> [EXERCISE]:
Reproduce all of the entries below exactly, without a single change.

[Pixel coordinate grounding data]
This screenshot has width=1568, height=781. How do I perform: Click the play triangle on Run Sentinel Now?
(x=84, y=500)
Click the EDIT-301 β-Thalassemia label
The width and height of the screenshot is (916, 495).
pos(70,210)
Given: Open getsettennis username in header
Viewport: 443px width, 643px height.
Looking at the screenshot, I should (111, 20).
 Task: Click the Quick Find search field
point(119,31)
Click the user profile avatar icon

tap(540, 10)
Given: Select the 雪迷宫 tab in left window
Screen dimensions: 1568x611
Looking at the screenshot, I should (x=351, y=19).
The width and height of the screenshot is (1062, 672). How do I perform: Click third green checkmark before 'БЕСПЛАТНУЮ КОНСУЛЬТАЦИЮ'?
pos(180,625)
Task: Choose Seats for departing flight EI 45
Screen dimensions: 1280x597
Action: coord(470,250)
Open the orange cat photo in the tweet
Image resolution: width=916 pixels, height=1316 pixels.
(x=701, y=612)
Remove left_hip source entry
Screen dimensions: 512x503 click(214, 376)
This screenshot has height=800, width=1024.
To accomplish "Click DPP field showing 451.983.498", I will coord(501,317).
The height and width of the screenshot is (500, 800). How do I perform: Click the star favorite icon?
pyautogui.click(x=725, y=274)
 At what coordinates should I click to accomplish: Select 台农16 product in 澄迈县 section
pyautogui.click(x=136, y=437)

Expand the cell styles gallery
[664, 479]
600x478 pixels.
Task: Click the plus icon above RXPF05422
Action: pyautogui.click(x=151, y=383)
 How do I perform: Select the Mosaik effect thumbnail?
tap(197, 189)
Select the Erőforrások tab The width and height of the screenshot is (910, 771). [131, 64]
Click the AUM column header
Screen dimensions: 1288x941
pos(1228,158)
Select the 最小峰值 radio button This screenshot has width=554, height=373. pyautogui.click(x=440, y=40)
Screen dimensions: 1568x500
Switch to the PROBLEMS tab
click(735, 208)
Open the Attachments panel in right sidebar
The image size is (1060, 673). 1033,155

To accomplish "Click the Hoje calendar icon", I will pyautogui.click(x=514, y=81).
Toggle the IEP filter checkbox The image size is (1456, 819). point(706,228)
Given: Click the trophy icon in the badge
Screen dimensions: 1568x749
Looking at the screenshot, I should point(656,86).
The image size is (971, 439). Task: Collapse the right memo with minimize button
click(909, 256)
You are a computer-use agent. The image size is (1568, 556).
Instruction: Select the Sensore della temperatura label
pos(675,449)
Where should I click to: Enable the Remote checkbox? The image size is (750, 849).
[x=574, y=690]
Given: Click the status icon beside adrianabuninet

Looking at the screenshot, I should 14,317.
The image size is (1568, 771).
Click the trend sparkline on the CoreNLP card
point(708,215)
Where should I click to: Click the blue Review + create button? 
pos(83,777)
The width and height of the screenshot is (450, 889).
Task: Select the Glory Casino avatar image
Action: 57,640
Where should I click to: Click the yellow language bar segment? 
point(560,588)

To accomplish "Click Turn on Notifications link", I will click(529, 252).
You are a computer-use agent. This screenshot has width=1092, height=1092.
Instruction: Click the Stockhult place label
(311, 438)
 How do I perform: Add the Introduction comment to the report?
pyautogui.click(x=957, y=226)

> [RESPONSE TO THIS EXERCISE]:
This screenshot has width=1568, height=781. How do I perform: Click the play triangle on Run Sentinel Now?
(x=84, y=500)
Click the EDIT-301 β-Thalassemia label
The width and height of the screenshot is (916, 495).
pos(70,210)
Given: Open getsettennis username in header
Viewport: 443px width, 643px height.
Looking at the screenshot, I should (111, 20).
 Task: Click the Quick Find search field
point(119,31)
Click the user profile avatar icon

tap(540, 10)
Given: Select the 雪迷宫 tab in left window
Screen dimensions: 1568x611
Looking at the screenshot, I should (x=351, y=19).
The width and height of the screenshot is (1062, 672). How do I perform: Click third green checkmark before 'БЕСПЛАТНУЮ КОНСУЛЬТАЦИЮ'?
pos(180,625)
Task: Choose Seats for departing flight EI 45
Screen dimensions: 1280x597
Action: coord(470,250)
Open the orange cat photo in the tweet
Image resolution: width=916 pixels, height=1316 pixels.
(x=701, y=612)
Remove left_hip source entry
Screen dimensions: 512x503 click(214, 376)
This screenshot has height=800, width=1024.
To accomplish "Click DPP field showing 451.983.498", I will coord(501,317).
The height and width of the screenshot is (500, 800). How do I perform: Click the star favorite icon?
pyautogui.click(x=725, y=274)
 At what coordinates should I click to accomplish: Select 台农16 product in 澄迈县 section
pyautogui.click(x=136, y=437)

Expand the cell styles gallery
[664, 479]
600x478 pixels.
Task: Click the plus icon above RXPF05422
Action: pyautogui.click(x=151, y=383)
 How do I perform: Select the Mosaik effect thumbnail?
tap(197, 189)
Select the Erőforrások tab The width and height of the screenshot is (910, 771). [131, 64]
Click the AUM column header
Screen dimensions: 1288x941
pos(1228,158)
Select the 最小峰值 radio button This screenshot has width=554, height=373. pyautogui.click(x=440, y=40)
Screen dimensions: 1568x500
Switch to the PROBLEMS tab
click(735, 208)
Open the Attachments panel in right sidebar
The image size is (1060, 673). 1033,155

To accomplish "Click the Hoje calendar icon", I will pyautogui.click(x=514, y=81).
Toggle the IEP filter checkbox The image size is (1456, 819). point(706,228)
Given: Click the trophy icon in the badge
Screen dimensions: 1568x749
Looking at the screenshot, I should point(656,86).
The image size is (971, 439). Task: Collapse the right memo with minimize button
click(909, 256)
You are a computer-use agent. The image size is (1568, 556).
Instruction: Select the Sensore della temperatura label
pos(675,449)
Where should I click to: Enable the Remote checkbox? The image size is (750, 849).
[x=574, y=690]
Given: Click the status icon beside adrianabuninet

Looking at the screenshot, I should 14,317.
The image size is (1568, 771).
Click the trend sparkline on the CoreNLP card
point(708,215)
Where should I click to: Click the blue Review + create button? 
pos(83,777)
The width and height of the screenshot is (450, 889).
Task: Select the Glory Casino avatar image
Action: 57,640
Where should I click to: Click the yellow language bar segment? 
point(560,588)

To accomplish "Click Turn on Notifications link", I will click(529, 252).
You are a computer-use agent. This screenshot has width=1092, height=1092.
Instruction: Click the Stockhult place label
(311, 438)
 How do I perform: Add the Introduction comment to the report?
pyautogui.click(x=957, y=226)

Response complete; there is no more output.